→ Exercise prompt
Swap "sidebar" for "toolbar" in the lines starting at the one containing "You are a computer-use" and ending at the one containing "Where should I", and give those lines back otherwise unchanged. Leave out the pictures.

→ Data supplied
####
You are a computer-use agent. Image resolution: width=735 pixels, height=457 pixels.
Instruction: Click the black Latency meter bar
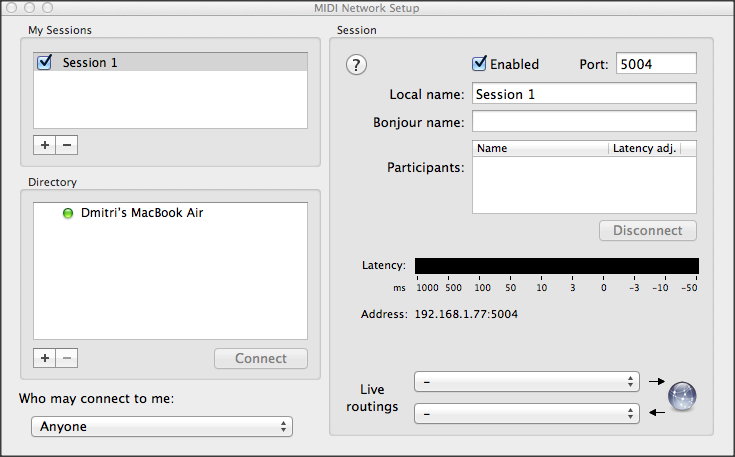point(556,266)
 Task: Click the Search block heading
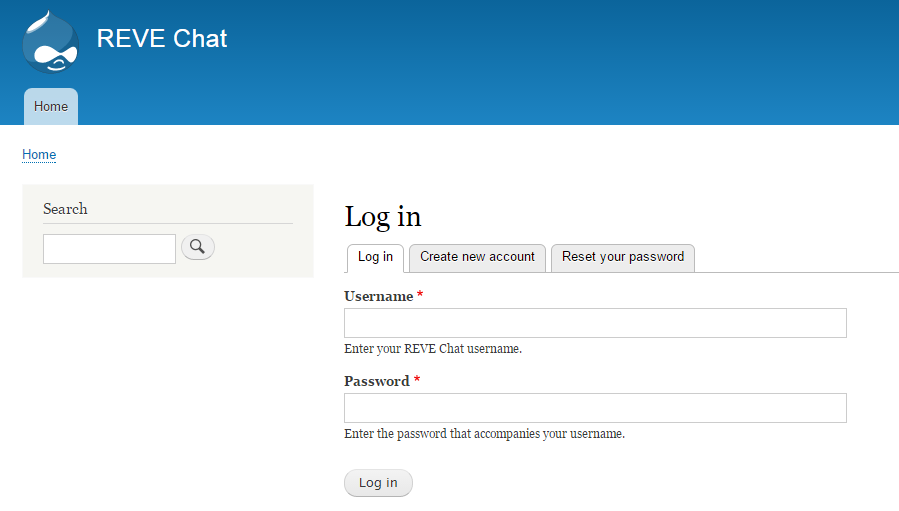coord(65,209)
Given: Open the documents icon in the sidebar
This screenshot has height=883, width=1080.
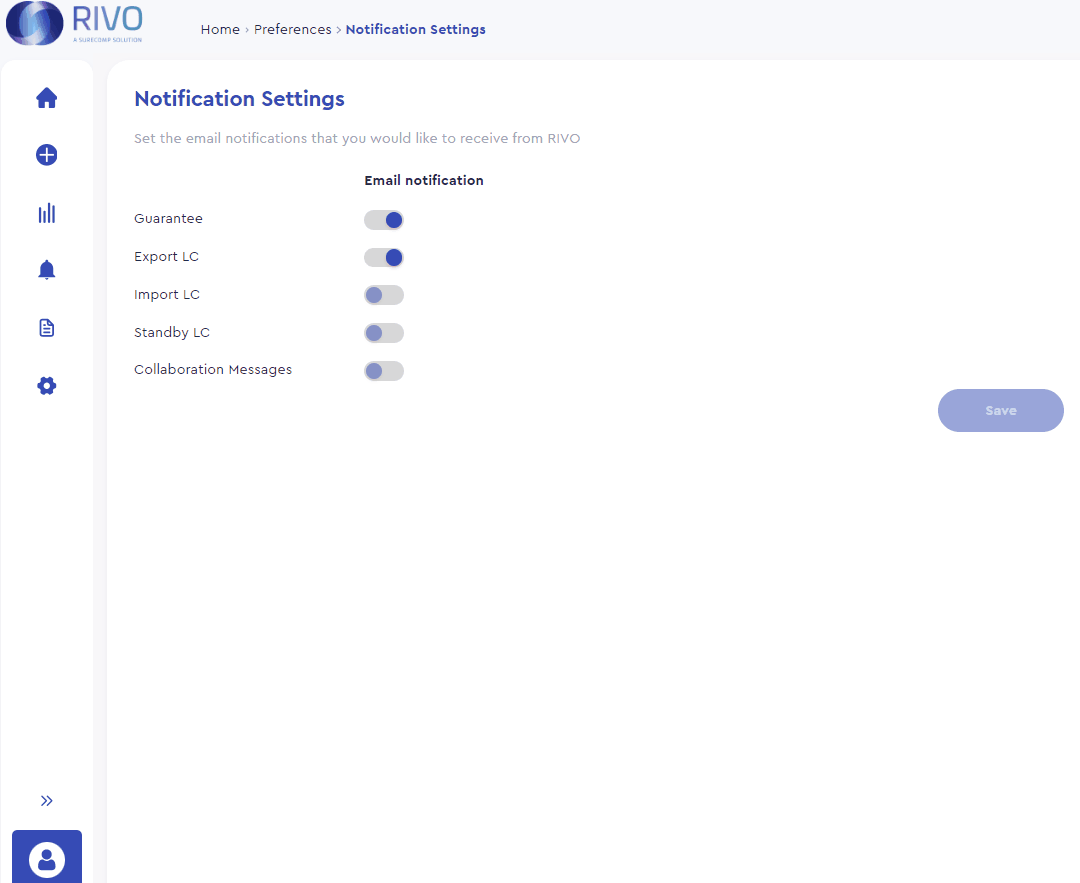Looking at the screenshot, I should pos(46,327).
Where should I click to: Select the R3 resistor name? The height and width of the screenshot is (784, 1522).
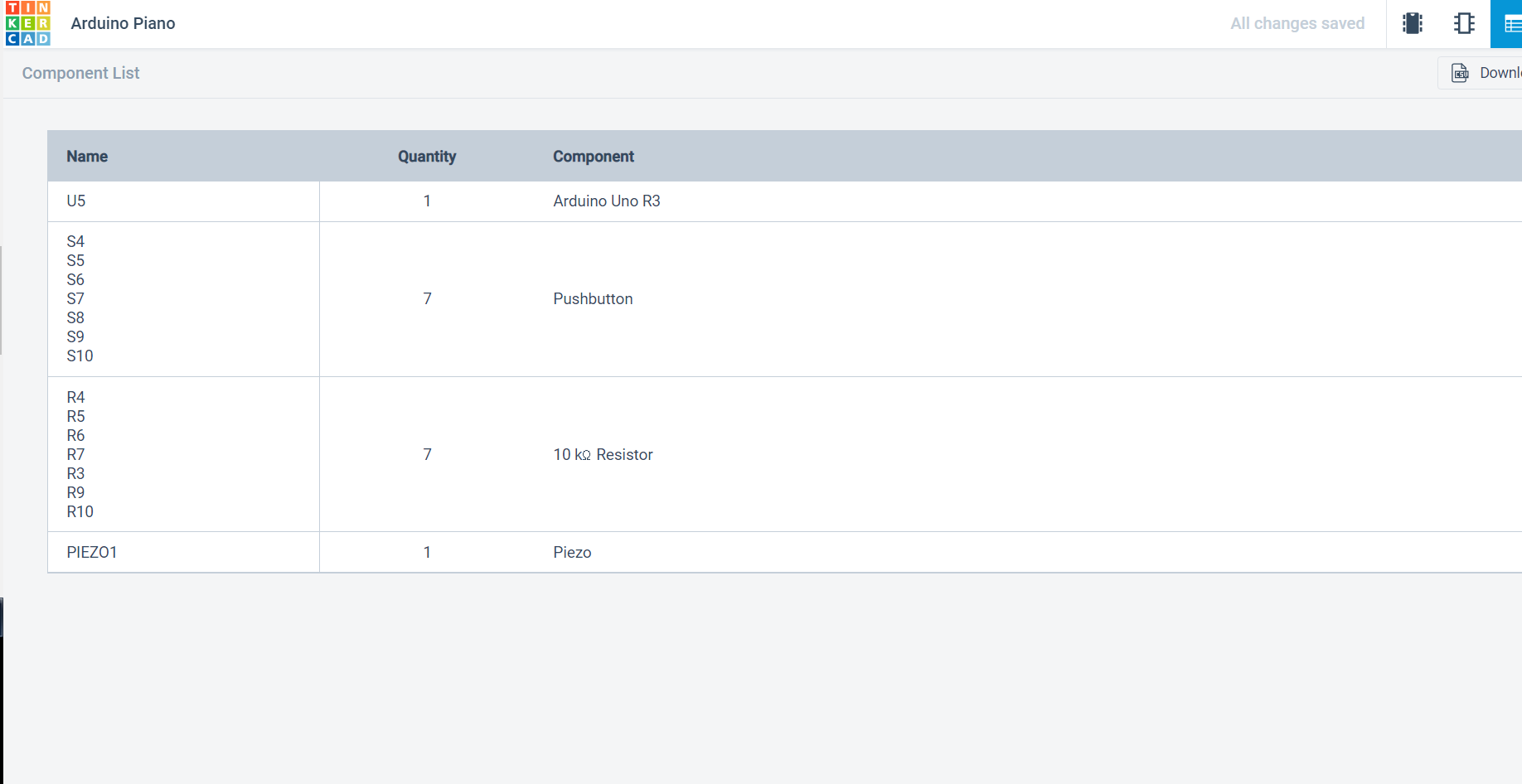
####
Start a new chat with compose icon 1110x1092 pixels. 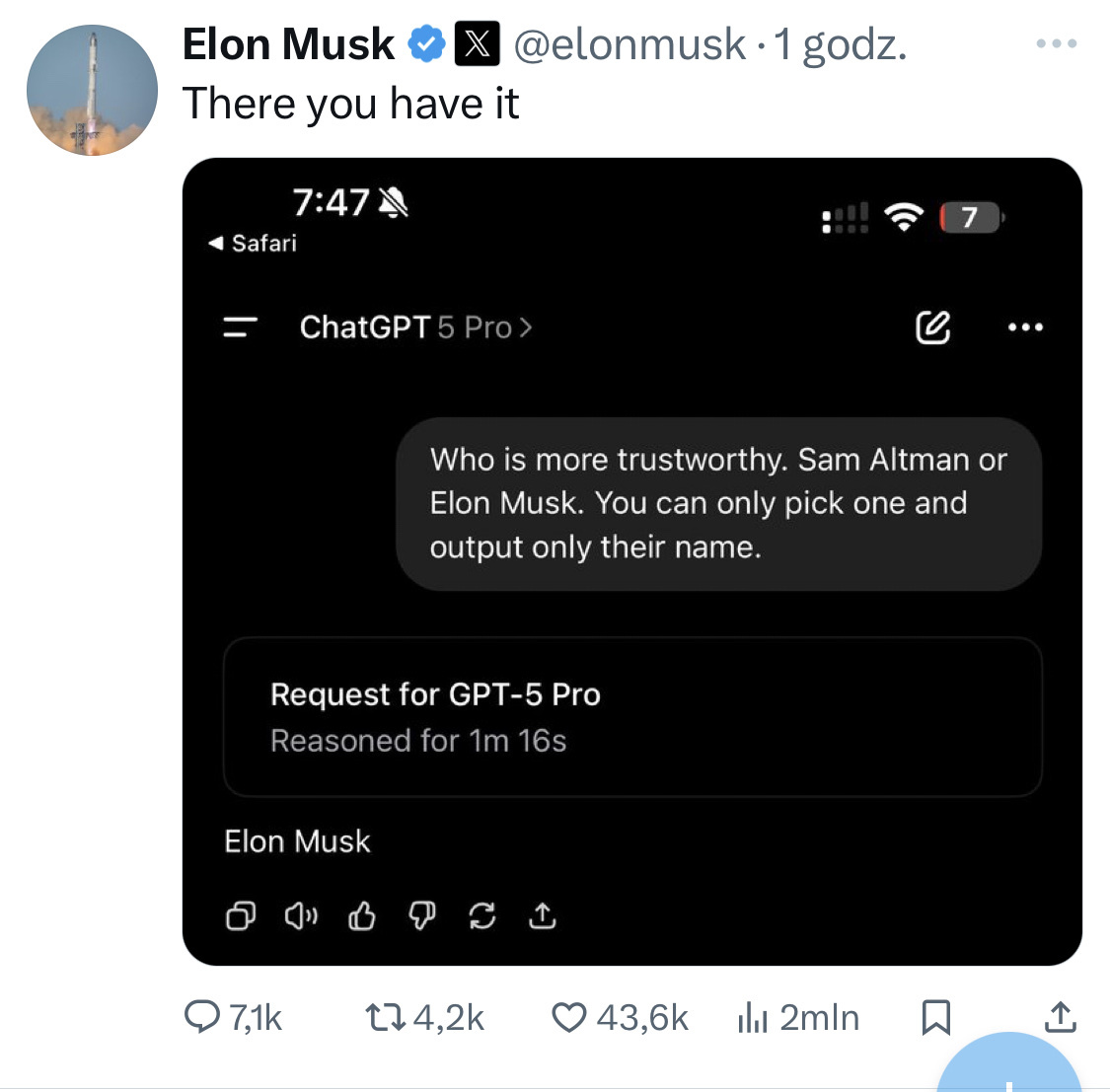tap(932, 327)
####
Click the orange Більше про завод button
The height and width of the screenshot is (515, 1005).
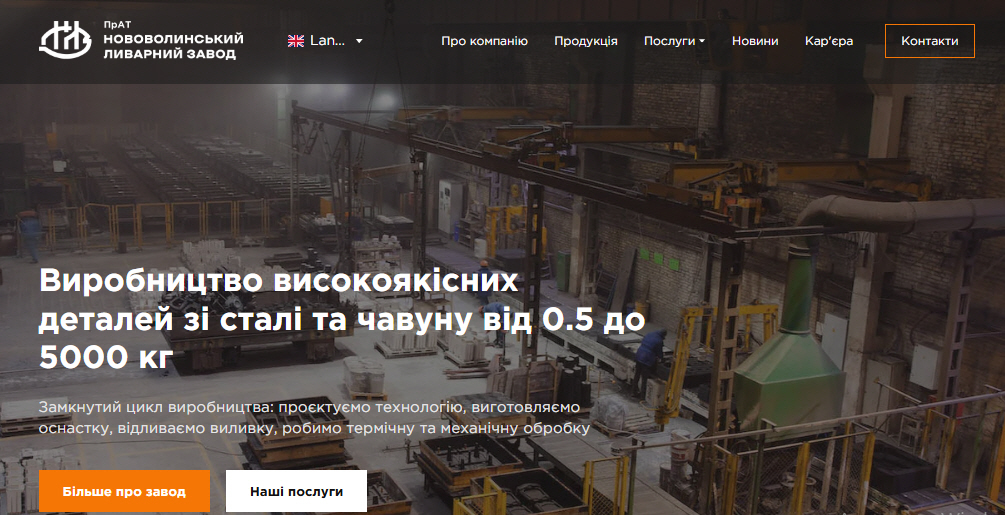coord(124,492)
####
→ Problem solution
You are a computer-use agent. Image resolution: width=735 pixels, height=457 pixels.
Instruction: Click the black Latency meter bar
point(556,266)
 Task: Click the Search block heading
coord(65,209)
Given: Open the documents icon in the toolbar
This screenshot has height=883, width=1080.
Looking at the screenshot, I should pos(46,327).
Where should I click to: Select the R3 resistor name? The height and width of the screenshot is (784, 1522).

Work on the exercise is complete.